=== EXERCISE BRIEF ===
Only the lines from the one containing "Click the Austrian flag icon beside Vienna" through the last line of the data below belong in your answer, copied exactly and without pictures.

------------------------------------------------------------------------

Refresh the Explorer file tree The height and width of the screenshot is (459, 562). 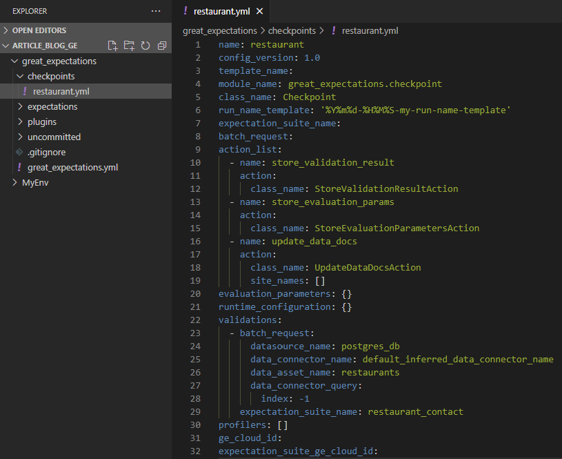point(145,46)
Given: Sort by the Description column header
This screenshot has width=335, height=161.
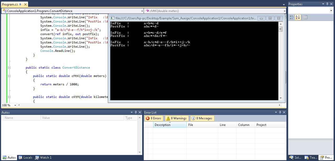Looking at the screenshot, I should coord(169,125).
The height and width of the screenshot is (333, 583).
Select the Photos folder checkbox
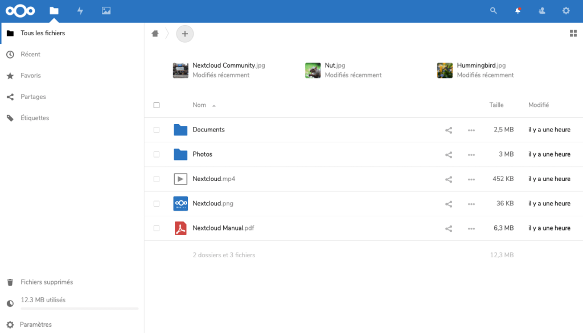pyautogui.click(x=157, y=154)
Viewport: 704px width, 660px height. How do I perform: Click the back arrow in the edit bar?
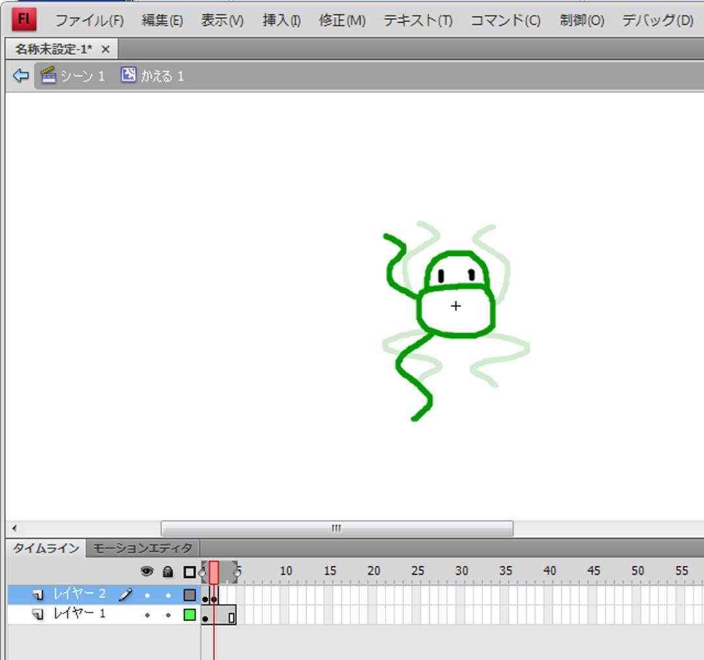(x=21, y=76)
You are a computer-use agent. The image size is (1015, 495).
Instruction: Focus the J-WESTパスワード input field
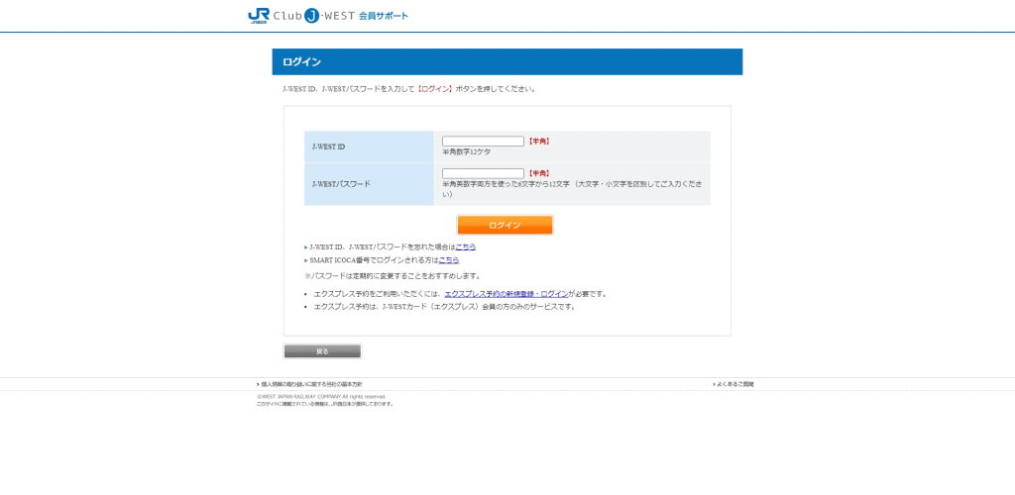[483, 173]

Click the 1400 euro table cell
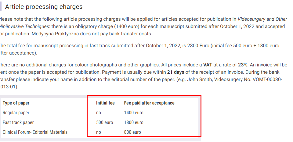pyautogui.click(x=134, y=113)
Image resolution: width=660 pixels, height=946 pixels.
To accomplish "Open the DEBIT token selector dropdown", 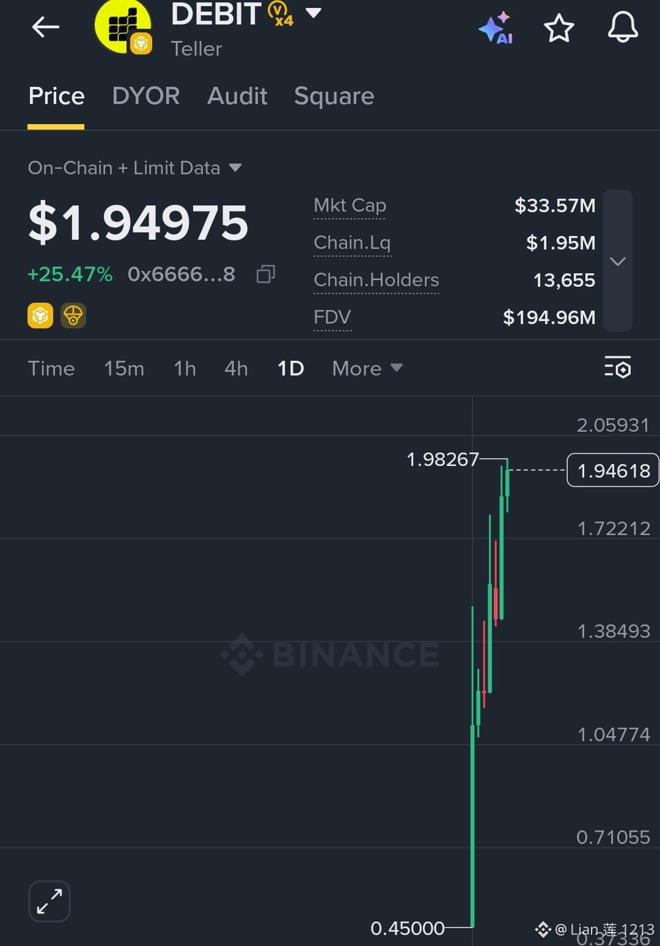I will pos(313,13).
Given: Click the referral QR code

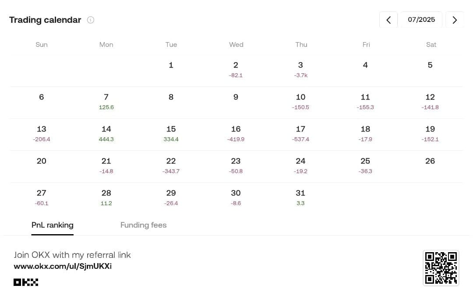Looking at the screenshot, I should point(441,268).
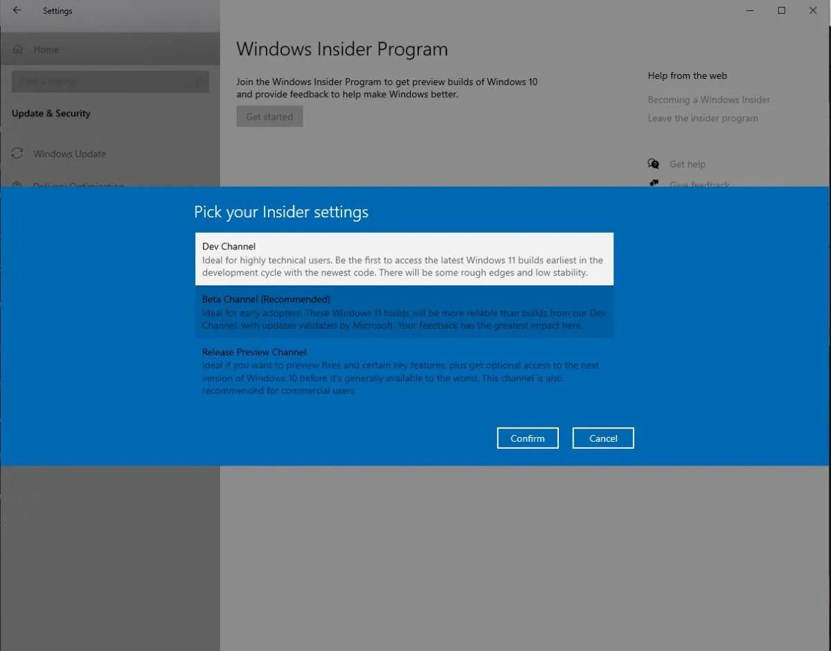This screenshot has height=651, width=831.
Task: Cancel the Pick your Insider settings dialog
Action: [x=602, y=438]

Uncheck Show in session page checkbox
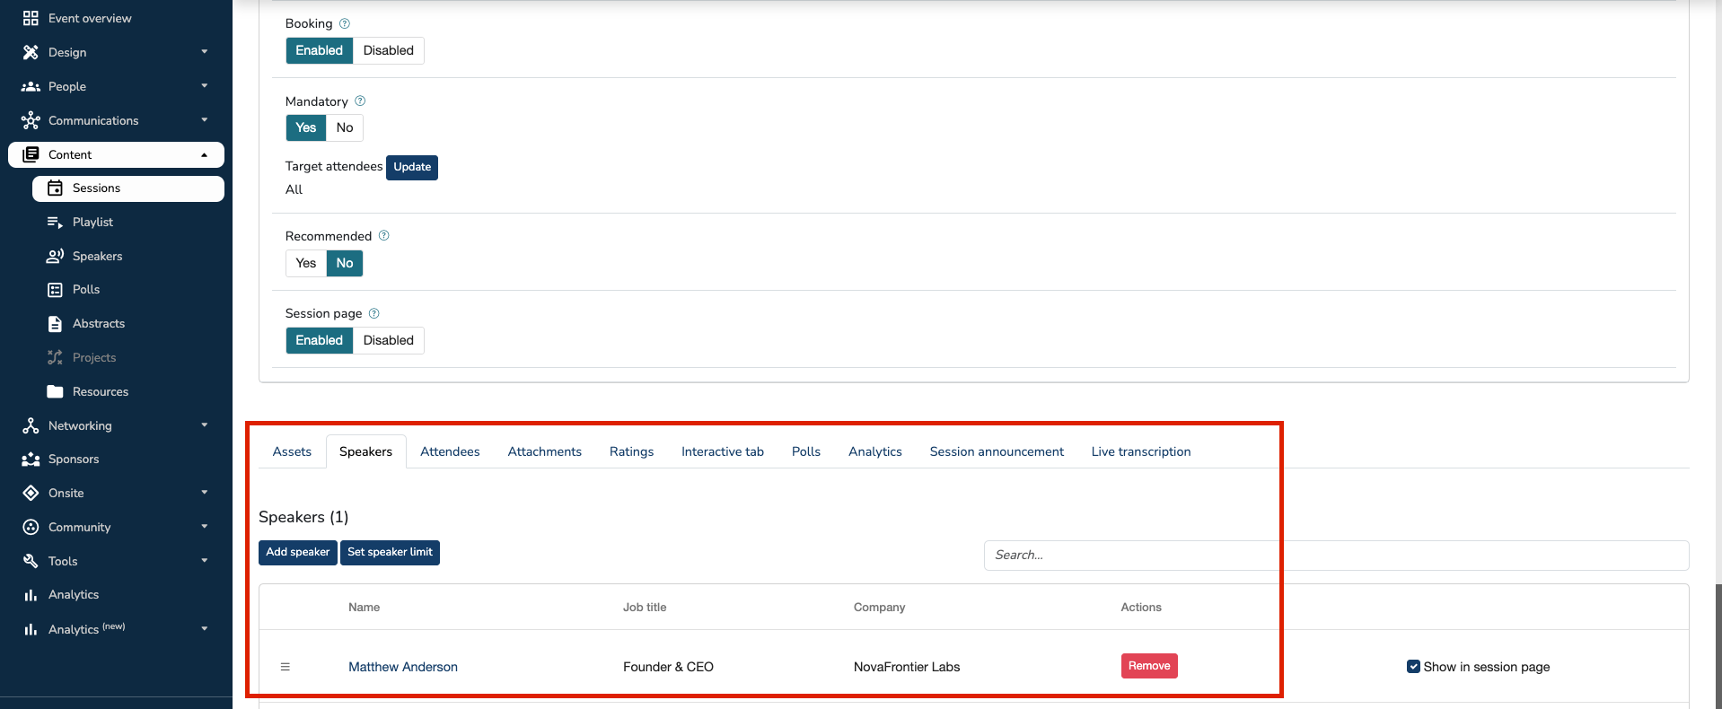click(1413, 667)
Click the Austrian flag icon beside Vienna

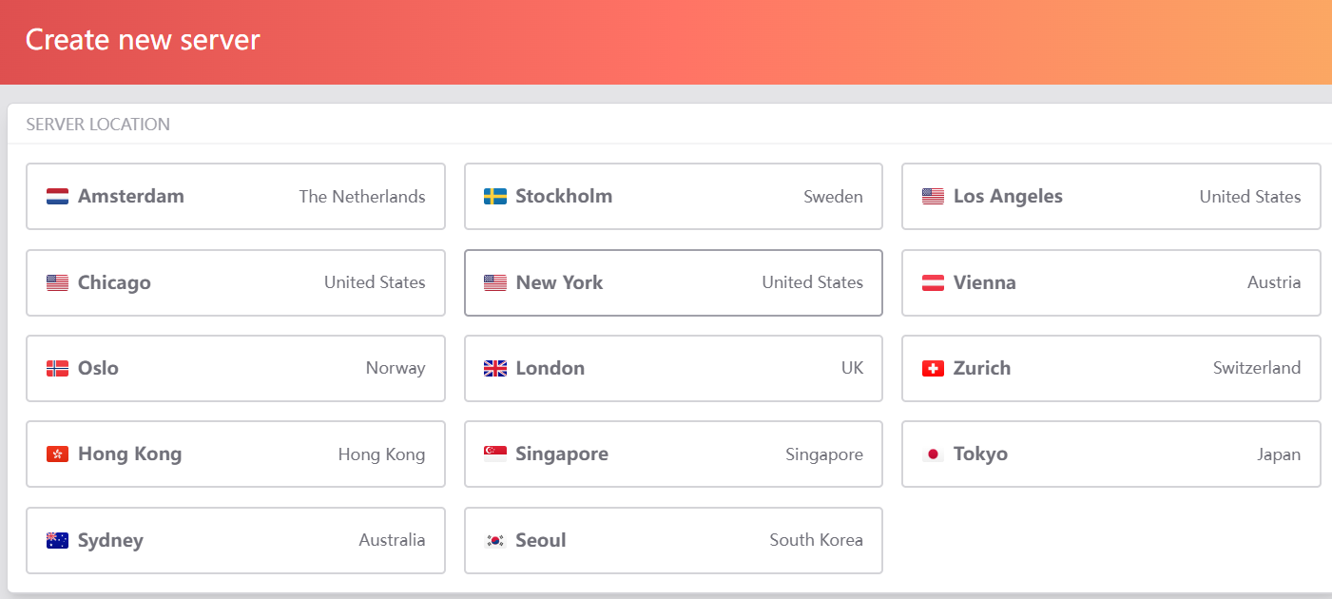(x=933, y=282)
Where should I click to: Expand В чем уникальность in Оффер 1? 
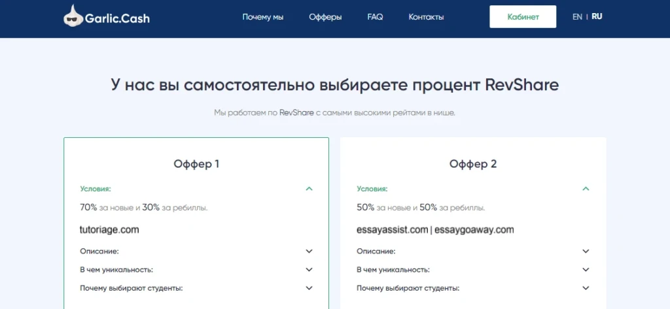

------------------------------------------------------------------------

=== RESPONSE FOR THIS EXERCISE ===
Click the Austrian flag icon beside Vienna

(x=933, y=282)
Where should I click to: Expand В чем уникальность in Оффер 1? 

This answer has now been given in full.